At the violet hour, when the eyes and back
Turn upward from the desk, when the human engine waits
Like a taxi throbbing waiting
–T.S. Eliot, “The Wasteland”
So there I was at 9 PM on Friday trying to get into the Violet Hour, Terry Alexander’s new Prohibition-style speakeasy in the former Del Toro space, which by all accounts is suppposed to be our ground zero for the high cocktail culture already well entrenched in New York City. I’d like to tell you if mixologist Toby Maloney’s $11 craft cocktails are worth it, but it just didn’t go down the way I’d hoped.
First we were greeted and carded by the very dapper and welcoming doorman George, who ushered us into spare, unfinished hallway that leads in the bar proper.

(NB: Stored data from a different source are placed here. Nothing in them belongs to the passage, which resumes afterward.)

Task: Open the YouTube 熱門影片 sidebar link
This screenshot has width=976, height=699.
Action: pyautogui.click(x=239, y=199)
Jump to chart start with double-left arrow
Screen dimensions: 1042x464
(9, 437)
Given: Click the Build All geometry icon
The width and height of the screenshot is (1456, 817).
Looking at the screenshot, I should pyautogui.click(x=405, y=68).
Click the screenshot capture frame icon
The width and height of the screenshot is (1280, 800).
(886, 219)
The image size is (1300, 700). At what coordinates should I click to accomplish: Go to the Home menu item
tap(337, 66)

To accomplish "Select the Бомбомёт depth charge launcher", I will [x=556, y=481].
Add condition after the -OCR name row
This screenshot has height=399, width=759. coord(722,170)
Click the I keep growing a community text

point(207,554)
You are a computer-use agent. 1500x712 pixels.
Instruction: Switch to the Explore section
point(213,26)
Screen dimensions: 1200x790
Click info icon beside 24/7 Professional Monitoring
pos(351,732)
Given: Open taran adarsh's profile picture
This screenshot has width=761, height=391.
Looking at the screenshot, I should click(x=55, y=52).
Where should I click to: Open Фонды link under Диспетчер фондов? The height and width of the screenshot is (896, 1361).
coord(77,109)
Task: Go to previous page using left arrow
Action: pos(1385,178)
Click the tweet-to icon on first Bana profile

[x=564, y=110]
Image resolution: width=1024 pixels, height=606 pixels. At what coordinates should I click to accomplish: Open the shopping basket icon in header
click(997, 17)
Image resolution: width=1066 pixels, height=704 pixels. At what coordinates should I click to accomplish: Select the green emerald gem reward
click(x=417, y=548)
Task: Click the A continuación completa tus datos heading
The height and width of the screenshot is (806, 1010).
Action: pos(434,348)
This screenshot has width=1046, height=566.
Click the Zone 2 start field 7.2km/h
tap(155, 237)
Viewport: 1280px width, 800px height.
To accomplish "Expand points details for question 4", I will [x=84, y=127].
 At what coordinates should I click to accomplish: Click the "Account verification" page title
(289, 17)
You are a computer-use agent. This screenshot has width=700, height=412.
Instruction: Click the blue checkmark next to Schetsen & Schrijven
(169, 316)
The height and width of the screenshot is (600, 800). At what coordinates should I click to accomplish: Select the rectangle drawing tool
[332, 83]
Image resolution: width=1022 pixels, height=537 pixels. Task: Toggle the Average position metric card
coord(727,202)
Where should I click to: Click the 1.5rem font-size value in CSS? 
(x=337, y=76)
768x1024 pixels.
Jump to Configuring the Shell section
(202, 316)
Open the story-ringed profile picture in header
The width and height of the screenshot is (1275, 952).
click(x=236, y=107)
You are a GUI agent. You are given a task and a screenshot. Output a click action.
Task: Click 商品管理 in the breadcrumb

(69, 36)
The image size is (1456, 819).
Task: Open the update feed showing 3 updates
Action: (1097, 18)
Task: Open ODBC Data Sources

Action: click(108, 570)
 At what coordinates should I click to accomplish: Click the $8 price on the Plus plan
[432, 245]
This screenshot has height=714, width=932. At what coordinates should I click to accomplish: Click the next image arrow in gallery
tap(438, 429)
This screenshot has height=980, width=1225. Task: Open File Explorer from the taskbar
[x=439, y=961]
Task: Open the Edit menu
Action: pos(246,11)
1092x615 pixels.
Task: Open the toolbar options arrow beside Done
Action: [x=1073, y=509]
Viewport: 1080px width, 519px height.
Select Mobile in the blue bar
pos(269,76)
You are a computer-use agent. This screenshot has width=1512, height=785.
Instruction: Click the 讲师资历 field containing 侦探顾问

We had just enough time to glimpse the candlelight drenched, blue velvet draped lounge–a soothing contrast to the chaos on the street–before George whisked us back onto the sidewalk because the bar had hit capacity. He was apologizing and taking down our cell phone number when a young woman broke ranks from the small line that gathered outside the door, brandishing her own phone and demanding George speak to “DeCarlo.” (sp?) That’s all it took for him to drop us and shift all of his agreeability to the other end of the line, promising the lady would be well taken care of, and bumping her ahead of us to the top of the list. Still George assured us he’d call soon when there’d be space for us, and that he had a “99% success rate” seating patrons.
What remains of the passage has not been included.